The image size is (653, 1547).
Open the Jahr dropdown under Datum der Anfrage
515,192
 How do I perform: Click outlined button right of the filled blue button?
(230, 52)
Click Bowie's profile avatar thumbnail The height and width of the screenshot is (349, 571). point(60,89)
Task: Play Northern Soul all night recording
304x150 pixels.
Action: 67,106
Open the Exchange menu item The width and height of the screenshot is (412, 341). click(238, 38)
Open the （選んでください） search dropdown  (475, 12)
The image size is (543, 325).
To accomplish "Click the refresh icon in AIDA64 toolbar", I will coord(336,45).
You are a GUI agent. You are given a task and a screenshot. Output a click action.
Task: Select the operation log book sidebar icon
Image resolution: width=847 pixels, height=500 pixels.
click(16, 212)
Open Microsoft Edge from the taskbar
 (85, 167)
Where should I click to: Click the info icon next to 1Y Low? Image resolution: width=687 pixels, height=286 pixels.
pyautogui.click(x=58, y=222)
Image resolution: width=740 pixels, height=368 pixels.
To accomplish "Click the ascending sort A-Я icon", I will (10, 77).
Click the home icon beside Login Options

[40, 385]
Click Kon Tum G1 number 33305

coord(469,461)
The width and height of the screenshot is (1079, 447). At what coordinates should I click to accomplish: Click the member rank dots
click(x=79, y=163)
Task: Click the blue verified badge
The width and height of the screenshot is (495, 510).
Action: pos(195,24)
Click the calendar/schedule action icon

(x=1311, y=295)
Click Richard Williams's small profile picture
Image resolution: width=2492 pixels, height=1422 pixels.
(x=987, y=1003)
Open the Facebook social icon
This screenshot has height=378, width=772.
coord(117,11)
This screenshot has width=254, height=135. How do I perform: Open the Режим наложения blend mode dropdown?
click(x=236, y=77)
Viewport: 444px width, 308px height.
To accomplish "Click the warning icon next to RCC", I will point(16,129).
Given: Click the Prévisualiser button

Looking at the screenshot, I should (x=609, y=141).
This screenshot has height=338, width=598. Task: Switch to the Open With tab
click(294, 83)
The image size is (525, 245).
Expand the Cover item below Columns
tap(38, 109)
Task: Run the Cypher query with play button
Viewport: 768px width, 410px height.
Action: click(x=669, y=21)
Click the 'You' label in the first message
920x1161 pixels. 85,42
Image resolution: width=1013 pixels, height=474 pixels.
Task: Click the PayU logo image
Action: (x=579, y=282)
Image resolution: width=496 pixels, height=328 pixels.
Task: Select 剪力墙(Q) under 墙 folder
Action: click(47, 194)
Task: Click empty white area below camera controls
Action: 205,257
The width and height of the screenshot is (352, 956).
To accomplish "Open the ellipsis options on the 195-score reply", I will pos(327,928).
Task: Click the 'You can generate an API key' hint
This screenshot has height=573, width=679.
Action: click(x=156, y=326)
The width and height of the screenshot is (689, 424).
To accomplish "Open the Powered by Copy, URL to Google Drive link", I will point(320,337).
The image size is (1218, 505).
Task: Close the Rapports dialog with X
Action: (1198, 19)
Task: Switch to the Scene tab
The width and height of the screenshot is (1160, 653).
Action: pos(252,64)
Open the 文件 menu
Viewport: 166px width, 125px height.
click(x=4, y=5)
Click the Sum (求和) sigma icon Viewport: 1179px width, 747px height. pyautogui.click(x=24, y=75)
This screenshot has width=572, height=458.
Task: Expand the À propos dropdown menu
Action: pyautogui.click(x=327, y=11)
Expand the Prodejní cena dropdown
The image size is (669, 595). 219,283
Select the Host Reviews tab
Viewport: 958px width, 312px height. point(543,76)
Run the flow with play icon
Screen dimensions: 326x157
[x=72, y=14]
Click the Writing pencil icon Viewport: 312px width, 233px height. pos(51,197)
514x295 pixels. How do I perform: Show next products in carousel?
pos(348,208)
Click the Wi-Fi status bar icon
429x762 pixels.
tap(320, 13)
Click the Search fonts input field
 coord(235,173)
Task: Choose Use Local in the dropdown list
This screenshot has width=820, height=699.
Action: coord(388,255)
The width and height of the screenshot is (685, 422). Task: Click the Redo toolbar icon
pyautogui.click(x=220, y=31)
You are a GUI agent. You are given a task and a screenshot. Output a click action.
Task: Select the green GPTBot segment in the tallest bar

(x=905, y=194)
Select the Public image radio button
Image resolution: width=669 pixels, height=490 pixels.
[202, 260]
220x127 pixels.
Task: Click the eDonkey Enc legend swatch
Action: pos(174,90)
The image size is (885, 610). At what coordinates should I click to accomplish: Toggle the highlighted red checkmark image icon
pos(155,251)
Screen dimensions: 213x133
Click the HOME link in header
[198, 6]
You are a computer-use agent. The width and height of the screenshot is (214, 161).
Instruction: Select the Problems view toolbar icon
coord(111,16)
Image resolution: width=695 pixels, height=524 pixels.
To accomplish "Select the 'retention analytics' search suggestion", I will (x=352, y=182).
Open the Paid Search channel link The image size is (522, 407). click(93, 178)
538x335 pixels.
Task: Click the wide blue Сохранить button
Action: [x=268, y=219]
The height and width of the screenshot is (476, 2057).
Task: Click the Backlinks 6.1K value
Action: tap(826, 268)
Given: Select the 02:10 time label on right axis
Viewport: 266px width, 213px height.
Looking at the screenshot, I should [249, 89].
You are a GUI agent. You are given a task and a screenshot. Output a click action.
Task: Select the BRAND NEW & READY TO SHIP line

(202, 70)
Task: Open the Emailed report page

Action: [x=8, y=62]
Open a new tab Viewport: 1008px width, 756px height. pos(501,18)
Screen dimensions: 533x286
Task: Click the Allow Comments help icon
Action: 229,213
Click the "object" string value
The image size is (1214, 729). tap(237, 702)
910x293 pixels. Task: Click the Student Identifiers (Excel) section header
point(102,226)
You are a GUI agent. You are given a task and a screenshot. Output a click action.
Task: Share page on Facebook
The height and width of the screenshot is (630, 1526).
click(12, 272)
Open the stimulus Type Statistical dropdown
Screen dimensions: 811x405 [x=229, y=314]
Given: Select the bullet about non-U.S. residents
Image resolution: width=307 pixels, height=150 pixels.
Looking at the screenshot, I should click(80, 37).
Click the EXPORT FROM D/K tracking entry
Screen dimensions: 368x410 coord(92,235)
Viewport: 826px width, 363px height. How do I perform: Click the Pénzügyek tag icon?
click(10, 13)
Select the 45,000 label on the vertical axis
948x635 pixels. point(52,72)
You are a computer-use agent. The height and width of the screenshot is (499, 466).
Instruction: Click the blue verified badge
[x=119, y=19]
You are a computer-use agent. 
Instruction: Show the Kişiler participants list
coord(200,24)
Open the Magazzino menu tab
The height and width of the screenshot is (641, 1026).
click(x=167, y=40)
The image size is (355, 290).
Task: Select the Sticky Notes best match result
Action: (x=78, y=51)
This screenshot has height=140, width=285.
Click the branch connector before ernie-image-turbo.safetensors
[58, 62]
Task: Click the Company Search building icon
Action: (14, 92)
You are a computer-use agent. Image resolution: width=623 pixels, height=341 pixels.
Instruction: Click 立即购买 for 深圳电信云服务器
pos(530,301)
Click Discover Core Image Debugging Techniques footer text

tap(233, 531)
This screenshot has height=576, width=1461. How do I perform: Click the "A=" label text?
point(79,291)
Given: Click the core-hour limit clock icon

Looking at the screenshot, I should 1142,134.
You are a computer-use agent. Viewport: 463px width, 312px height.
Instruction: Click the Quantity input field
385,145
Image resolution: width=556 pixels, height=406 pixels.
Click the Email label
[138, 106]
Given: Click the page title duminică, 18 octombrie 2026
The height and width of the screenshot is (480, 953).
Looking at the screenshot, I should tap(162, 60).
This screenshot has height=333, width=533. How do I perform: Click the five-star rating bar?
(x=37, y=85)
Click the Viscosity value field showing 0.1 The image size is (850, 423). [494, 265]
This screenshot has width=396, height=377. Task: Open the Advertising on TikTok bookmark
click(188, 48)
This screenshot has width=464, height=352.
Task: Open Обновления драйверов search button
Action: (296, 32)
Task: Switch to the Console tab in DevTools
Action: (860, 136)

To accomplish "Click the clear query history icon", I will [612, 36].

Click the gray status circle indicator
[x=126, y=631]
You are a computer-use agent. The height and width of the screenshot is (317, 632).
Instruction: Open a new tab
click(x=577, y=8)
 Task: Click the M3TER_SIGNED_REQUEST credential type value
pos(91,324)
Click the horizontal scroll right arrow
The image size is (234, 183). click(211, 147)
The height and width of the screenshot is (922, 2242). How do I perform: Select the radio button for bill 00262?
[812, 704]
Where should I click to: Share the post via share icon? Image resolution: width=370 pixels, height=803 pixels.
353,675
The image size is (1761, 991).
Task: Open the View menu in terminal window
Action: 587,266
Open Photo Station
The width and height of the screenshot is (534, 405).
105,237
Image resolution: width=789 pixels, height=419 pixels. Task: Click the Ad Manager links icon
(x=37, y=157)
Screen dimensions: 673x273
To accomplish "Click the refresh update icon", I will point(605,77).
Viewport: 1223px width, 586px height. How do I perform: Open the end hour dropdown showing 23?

##########

▶ Exercise:
Print exactly the lines from the beginning of the entries through the line with "The image size is (543, 325).". Output nothing more.

▶ Answer space:
The image size is (653, 1547).
Open the Jahr dropdown under Datum der Anfrage
515,192
 How do I perform: Click outlined button right of the filled blue button?
(230, 52)
Click Bowie's profile avatar thumbnail The height and width of the screenshot is (349, 571). point(60,89)
Task: Play Northern Soul all night recording
304x150 pixels.
Action: 67,106
Open the Exchange menu item The width and height of the screenshot is (412, 341). click(238, 38)
Open the （選んでください） search dropdown  (475, 12)
The image size is (543, 325).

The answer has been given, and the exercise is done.